Ca rame pour les petits candidats...

Publié le par LV

Si Nicolas Sarkozy et Ségolène Royal font la course en tête pendant que François Bayrou et Jean-Marie Le Pen se disputent la troisième place, derrière, ça rame. Sous-exposition médiatique ou effet "vote utile", toujours est-il qu'aucun des autres candidats testés depuis octobre 2006 par les six principaux instituts de sondages n'a jamais dépassé la barre des 5%.

Selon la dernière mesure réalisée par BVA les 19 et 20 février, Marie-Georges Buffet mène le gruppetto à 4% d'intentions de vote, juste devant Olivier Besancenot, Arlette Laguiller et Philippe de Villiers à 3% ; José Bové est à 2%, Dominique Voynet à 1%, et Corine Lepage est crédité d'un astérisque, renvoyant vers un diplomatique "résultat non significatif"...

Au-delà de la variation des scores d'un institut à l'autre, consécutifs à une offre électorale plus ou moins large (Ipsos propose l'offre la plus complète en testant également Nicolas Dupont-Aignan, Frédéric Nihous et Gérard Schivardi), le fait est qu'aucun des petits candidats n'arrive à percer. Ce n'était pas le cas en 2002, le rapport de force était beaucoup plus serré.

La Sofres avait mesuré dans ses intentions de vote de février Arlette Laguiller à 7,5% (le 23), Robert Hue à 6,5% (le 2), Noël Mamère à 7% (le 15), alors que Jean-Marie Le Pen et Jean-Pierre Chevènement oscillaient autour des 10%. Ipsos obtenait des résultats comparables. A cette époque, derrière Jacques Chirac et Lionel Jospin, cinq candidats pouvaient prétendre au podium.

Image Hosted by ImageShack.us

Les petits candidats sont-ils aujourd'hui condamnés à rester en fond de cale ? Le sujet fait débat.
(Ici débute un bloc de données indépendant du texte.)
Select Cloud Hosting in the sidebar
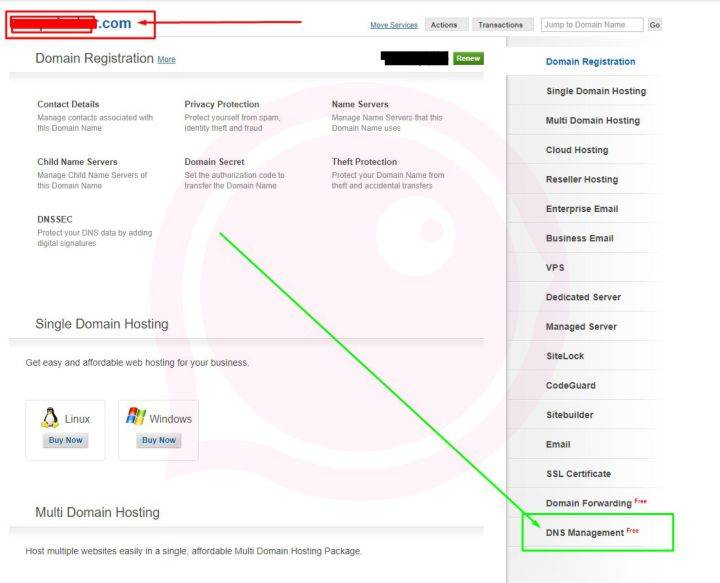 pyautogui.click(x=576, y=150)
Avec Nicolas Sarkozy et Ségolène Royal qui captent toujours à eux deux environ 60% des intentions de vote, contre moins de 50% pour le total Chirac+Jospin en 2002, la marge de man?uvre est plus étroite.
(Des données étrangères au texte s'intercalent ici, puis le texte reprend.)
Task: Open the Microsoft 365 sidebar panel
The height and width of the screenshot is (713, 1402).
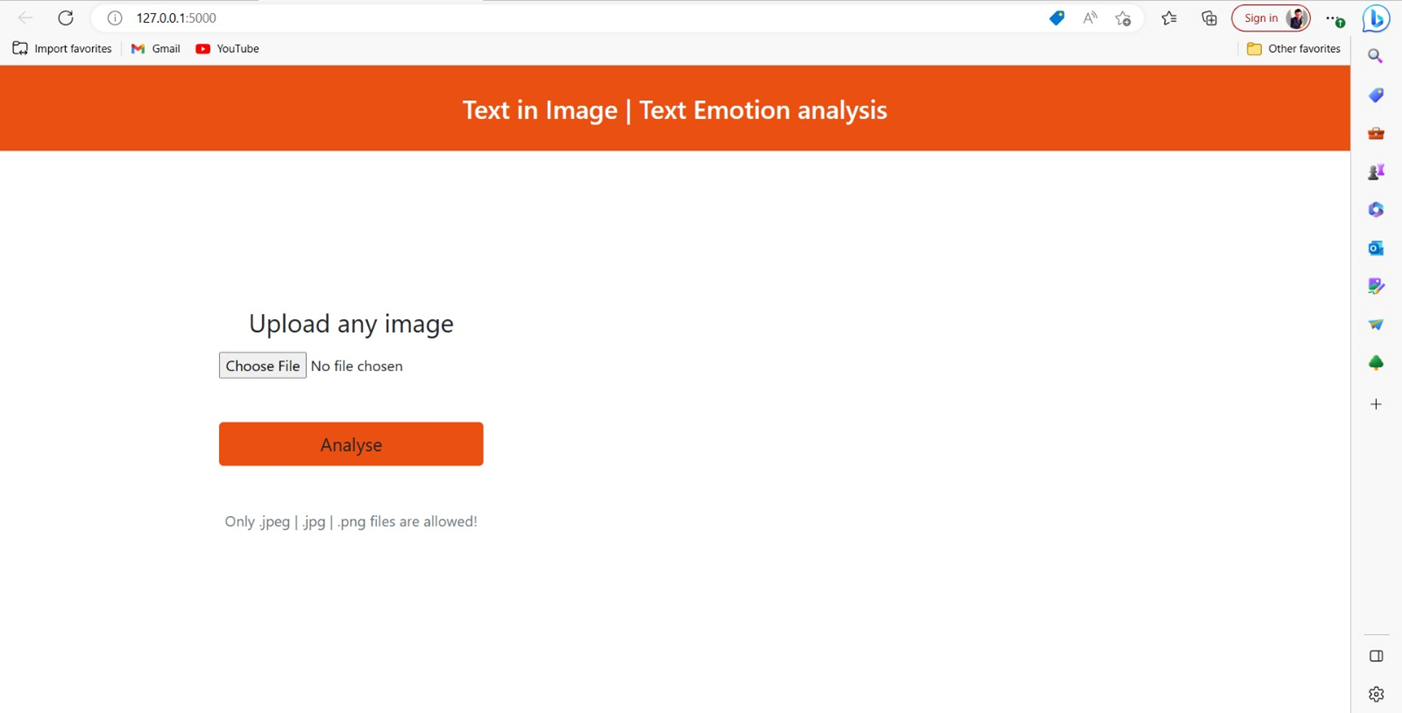Action: 1375,209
D'autant plus que derrière, le candidat "ni gauche ni droite" de 2007 est plus haut que celui de 2002 (de 15 à 17% selon les instituts pour F. Bayrou, contre à peu près 10% pour J.P. Chevènement en février 2002), et que Jean-Marie Le Pen est lui aussi en avance sur ses temps de passage (+ 3 points en moyenne). C'est peut-être une conséquence du 21 avril, les candidats des grands partis mobilisent beaucoup mieux leur camp cette année. Plus de 80% de l'électorat UMP choisit Nicolas Sarkozy dès le premier tour (on était autour des 60% pour Jacques Chirac en 2002), les deux-tiers des sympathisants socialistes choisissent Ségolène Royal (moins de 60% en moyenne pour Lionel Jospin, et à peine un peu plus de 50% à l'approche du scrutin), François Bayrou est aujourd'hui soutenu par 60% des proches de l'UDF (40% en 2002) ; Le Pen reste à 80% de soutien dans son camp.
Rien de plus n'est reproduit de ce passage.